2020 parece ser diferente. As futuras gerações olharão para o retrovisor e apontarão como o ano que de fato inaugurou o século XXI.  A silenciosa e mortal peste nos impôs um ano sabático. A atividade econômica global de repente se viu forçada a parar. Apreendemos uma palavra nova: “lockdown”. E, em confinamento, pudemos finalmente ouvir o silêncio do planeta. Em março, no auge das medidas de isolamento, pesquisadores do Observatório Real de Bruxelas, na Bélgica, apontaram um fenômeno de redução do ruído sísmico terrestre. As razões apontavam para a diminuição na circulação de pessoas e, principalmente, de veículos; que fizeram com que as vibrações e pressões sobre a crosta terrestre reduzissem.

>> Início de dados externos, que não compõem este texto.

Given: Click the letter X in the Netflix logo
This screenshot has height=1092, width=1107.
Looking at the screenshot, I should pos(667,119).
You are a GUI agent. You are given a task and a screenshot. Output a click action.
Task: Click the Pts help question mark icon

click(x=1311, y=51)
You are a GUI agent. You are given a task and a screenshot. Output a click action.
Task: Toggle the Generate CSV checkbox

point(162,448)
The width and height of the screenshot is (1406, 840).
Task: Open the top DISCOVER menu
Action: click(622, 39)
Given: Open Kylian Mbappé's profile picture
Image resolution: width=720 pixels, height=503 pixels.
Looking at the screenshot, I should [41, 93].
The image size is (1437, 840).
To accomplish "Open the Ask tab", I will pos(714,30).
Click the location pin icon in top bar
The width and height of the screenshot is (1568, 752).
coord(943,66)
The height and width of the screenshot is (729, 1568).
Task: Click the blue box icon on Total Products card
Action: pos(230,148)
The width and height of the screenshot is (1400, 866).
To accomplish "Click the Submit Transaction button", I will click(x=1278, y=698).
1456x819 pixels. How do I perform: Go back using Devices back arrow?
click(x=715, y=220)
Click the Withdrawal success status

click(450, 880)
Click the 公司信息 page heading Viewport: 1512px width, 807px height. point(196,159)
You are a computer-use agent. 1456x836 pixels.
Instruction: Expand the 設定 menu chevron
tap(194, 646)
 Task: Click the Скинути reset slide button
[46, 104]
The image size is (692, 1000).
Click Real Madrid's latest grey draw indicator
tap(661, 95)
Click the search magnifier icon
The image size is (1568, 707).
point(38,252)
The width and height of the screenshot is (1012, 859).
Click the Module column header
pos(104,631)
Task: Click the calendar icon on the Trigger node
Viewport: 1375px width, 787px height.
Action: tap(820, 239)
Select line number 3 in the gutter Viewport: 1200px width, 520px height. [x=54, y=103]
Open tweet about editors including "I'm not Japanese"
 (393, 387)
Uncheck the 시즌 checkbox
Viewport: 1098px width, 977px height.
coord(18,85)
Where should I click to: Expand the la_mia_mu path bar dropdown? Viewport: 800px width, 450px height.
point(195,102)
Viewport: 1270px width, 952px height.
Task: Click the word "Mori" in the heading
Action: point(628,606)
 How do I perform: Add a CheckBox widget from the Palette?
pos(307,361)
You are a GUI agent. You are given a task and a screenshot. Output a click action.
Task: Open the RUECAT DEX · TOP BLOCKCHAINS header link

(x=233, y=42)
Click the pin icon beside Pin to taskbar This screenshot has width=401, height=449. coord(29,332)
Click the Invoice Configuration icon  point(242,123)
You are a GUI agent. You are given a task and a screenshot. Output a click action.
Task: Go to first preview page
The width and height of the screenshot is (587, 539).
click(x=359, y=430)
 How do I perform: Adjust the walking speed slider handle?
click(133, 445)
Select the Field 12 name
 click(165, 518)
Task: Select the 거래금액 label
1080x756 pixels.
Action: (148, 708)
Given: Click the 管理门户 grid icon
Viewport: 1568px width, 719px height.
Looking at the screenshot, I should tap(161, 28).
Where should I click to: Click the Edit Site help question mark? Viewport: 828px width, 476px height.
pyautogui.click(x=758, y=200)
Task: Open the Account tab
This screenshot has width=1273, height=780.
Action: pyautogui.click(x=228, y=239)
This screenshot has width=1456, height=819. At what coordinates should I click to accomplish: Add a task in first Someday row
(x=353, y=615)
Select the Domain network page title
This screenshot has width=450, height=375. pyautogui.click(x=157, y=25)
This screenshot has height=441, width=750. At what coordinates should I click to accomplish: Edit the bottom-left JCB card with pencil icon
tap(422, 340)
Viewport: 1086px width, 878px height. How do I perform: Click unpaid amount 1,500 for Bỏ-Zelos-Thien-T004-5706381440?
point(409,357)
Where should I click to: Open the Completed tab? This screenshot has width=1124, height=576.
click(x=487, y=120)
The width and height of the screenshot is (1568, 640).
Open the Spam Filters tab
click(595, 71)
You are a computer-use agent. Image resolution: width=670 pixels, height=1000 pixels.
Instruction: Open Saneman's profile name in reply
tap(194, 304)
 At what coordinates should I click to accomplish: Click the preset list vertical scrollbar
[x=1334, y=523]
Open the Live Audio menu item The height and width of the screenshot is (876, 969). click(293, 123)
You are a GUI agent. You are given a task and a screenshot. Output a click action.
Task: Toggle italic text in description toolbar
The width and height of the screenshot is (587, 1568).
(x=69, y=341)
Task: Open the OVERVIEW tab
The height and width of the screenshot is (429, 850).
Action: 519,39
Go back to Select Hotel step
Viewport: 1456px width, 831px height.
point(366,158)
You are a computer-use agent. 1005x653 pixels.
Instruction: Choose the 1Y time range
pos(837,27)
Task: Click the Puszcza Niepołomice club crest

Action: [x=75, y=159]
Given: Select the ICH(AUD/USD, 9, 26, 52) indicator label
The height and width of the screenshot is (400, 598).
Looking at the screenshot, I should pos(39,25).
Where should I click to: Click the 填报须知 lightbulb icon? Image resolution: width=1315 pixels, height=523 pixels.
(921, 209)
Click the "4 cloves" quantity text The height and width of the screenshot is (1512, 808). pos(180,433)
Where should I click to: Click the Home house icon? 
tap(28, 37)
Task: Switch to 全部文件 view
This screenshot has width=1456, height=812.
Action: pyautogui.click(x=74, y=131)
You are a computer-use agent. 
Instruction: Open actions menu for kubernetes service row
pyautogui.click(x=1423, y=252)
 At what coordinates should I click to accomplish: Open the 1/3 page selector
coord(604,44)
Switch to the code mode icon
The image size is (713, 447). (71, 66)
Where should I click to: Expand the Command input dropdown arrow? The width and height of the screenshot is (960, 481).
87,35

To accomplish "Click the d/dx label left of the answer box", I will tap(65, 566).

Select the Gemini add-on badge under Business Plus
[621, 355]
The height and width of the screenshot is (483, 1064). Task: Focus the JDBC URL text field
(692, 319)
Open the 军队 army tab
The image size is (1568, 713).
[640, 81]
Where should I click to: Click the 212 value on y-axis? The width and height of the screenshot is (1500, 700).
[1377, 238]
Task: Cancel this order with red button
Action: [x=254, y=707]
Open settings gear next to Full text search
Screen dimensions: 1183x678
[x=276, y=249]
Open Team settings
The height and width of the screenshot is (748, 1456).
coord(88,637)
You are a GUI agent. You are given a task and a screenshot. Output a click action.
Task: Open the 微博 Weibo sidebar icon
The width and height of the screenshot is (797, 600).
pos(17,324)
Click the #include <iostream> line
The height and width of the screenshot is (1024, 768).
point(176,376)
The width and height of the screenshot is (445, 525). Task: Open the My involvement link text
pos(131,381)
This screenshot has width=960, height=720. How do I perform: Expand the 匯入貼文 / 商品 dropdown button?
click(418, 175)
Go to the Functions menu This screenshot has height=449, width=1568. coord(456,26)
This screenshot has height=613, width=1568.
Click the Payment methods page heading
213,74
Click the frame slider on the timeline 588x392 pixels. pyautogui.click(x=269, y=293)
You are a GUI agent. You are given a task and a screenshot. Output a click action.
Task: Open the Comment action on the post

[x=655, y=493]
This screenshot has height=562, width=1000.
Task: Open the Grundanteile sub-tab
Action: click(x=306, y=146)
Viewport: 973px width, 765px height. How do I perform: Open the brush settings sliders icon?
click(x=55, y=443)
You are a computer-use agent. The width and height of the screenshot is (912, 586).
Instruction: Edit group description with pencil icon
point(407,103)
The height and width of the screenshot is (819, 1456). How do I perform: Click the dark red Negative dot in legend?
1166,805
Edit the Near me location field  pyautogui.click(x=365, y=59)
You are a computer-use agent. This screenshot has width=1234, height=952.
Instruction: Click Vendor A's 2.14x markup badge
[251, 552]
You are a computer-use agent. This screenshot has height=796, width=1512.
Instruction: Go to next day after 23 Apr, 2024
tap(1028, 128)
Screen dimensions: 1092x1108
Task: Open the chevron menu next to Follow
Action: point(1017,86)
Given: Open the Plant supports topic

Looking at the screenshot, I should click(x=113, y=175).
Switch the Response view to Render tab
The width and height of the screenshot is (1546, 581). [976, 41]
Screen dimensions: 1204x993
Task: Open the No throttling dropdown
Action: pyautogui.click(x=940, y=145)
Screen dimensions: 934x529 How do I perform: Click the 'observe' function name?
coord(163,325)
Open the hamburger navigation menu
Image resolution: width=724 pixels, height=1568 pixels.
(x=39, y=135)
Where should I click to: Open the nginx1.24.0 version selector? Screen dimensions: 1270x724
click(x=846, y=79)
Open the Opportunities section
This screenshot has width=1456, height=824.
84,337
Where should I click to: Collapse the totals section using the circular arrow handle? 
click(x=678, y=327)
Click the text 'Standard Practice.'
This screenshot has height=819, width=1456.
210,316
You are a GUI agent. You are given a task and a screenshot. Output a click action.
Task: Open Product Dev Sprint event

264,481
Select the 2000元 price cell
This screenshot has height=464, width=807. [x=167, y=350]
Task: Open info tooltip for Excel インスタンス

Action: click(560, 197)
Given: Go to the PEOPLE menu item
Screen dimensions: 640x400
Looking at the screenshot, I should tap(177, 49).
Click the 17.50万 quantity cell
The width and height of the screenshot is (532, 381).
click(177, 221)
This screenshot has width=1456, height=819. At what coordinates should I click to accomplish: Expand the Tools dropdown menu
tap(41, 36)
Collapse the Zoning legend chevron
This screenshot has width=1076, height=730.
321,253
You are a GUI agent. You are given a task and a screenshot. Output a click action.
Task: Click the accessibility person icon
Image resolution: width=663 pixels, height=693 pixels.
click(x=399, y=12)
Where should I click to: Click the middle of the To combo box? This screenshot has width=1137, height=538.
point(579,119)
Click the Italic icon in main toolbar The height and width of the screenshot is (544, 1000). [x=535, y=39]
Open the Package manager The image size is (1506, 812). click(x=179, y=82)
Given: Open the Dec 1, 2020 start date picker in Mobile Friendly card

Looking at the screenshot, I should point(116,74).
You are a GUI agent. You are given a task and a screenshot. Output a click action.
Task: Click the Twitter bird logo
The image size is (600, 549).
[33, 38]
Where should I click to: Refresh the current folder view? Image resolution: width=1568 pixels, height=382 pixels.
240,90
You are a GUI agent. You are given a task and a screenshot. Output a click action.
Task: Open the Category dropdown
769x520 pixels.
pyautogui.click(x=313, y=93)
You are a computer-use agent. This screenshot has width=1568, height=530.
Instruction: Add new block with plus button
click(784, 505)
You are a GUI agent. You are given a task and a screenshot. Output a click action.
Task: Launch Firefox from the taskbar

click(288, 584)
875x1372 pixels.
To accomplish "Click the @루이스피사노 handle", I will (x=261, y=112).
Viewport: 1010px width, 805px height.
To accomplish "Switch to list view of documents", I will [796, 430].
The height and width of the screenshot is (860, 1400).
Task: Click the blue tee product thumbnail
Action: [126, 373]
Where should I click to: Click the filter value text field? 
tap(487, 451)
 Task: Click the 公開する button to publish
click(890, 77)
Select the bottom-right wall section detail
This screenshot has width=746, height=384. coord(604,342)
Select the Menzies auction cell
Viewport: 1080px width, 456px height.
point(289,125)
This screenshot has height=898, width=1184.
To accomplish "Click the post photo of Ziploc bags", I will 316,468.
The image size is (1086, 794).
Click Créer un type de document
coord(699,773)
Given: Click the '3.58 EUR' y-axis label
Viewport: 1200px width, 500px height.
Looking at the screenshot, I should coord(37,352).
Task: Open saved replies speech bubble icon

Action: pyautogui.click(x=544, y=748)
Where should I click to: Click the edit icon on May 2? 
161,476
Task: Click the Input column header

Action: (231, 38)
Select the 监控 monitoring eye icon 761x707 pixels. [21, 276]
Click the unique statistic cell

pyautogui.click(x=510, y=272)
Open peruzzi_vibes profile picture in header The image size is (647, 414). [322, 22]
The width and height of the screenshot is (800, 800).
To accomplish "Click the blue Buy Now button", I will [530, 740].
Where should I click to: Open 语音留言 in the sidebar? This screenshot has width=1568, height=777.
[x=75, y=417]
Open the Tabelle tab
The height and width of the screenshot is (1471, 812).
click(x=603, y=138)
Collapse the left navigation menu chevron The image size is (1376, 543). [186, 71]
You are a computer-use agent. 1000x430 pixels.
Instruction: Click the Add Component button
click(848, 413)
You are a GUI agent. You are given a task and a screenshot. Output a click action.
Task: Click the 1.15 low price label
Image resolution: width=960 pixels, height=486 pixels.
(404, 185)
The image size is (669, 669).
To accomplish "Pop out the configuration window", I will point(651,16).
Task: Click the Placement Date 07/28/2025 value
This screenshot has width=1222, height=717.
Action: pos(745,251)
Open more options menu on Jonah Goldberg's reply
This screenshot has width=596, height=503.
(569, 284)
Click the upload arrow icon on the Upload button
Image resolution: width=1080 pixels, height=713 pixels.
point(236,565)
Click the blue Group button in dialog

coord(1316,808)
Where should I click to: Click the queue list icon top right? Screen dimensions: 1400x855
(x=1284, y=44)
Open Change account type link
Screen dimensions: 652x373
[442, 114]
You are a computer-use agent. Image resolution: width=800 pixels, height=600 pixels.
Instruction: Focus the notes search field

A reclusão também possibilitou que espécies não humanas, algumas consideradas silvestres, ocupassem o espaço urbano e invertessem a tradicional lógica do turismo. Lugares que a urbanização reservou apenas aos humanos foram repentinamente ocupados. Agora, enquanto os humanos sentiam-se enclausurados e observados de suas janelas, os visitantes inesperados gozavam de uma liberdade invejável.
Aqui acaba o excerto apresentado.